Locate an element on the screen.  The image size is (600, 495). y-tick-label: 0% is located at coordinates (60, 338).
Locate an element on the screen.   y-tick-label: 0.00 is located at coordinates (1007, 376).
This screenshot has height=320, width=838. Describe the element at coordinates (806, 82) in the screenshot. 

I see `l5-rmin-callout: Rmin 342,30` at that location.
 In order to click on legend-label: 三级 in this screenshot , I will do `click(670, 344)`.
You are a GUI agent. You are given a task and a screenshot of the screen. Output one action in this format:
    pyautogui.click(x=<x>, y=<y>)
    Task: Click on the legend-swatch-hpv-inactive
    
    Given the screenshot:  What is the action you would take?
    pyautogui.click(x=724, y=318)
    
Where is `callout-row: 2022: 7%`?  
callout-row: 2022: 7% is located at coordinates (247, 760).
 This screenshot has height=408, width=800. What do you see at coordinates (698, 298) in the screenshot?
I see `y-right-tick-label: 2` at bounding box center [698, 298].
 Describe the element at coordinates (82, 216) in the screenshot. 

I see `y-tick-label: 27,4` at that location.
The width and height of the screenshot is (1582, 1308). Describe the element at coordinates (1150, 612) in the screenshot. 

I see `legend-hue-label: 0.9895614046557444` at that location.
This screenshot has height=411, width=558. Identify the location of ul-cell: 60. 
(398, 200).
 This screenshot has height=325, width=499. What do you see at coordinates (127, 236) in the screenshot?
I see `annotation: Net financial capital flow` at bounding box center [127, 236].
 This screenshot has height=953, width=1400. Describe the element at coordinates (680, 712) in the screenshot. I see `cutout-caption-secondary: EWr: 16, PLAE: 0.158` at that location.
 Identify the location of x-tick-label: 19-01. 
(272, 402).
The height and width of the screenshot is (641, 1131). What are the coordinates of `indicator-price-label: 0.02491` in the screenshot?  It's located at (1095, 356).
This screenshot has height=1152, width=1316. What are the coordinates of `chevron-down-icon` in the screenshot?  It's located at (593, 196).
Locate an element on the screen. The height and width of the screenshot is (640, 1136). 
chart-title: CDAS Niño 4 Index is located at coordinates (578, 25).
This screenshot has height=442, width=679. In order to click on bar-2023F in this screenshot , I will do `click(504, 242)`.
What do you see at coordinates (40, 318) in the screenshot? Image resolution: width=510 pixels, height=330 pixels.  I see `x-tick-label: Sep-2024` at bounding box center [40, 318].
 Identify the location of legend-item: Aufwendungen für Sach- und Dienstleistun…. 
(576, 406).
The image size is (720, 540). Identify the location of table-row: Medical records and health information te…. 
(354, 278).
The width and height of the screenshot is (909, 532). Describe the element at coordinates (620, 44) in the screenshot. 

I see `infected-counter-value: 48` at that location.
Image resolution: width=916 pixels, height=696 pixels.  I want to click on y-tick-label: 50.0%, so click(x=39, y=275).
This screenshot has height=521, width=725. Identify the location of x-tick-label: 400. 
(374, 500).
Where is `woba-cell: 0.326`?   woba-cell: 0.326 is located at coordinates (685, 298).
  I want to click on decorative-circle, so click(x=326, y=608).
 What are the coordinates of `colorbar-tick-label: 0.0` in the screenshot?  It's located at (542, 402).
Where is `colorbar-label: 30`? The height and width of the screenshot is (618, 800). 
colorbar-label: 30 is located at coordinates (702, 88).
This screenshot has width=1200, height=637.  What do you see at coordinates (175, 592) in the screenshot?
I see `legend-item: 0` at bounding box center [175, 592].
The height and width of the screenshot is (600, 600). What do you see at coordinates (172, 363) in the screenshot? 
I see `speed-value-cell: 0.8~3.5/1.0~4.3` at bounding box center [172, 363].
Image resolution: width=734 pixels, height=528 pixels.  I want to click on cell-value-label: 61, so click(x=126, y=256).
::::::::
Copy the items above word for word, starting at the line that has "This screenshot has height=1152, width=1316." and stopping after the line that has "(374, 500).".

This screenshot has height=1152, width=1316. What are the coordinates of `chevron-down-icon` in the screenshot?  It's located at (593, 196).
Locate an element on the screen. The height and width of the screenshot is (640, 1136). 
chart-title: CDAS Niño 4 Index is located at coordinates (578, 25).
This screenshot has height=442, width=679. In order to click on bar-2023F in this screenshot , I will do `click(504, 242)`.
What do you see at coordinates (40, 318) in the screenshot? Image resolution: width=510 pixels, height=330 pixels.  I see `x-tick-label: Sep-2024` at bounding box center [40, 318].
 Identify the location of legend-item: Aufwendungen für Sach- und Dienstleistun…. 
(576, 406).
The image size is (720, 540). Identify the location of table-row: Medical records and health information te…. 
(354, 278).
The width and height of the screenshot is (909, 532). Describe the element at coordinates (620, 44) in the screenshot. 

I see `infected-counter-value: 48` at that location.
Image resolution: width=916 pixels, height=696 pixels.  I want to click on y-tick-label: 50.0%, so click(x=39, y=275).
This screenshot has height=521, width=725. Identify the location of x-tick-label: 400. 
(374, 500).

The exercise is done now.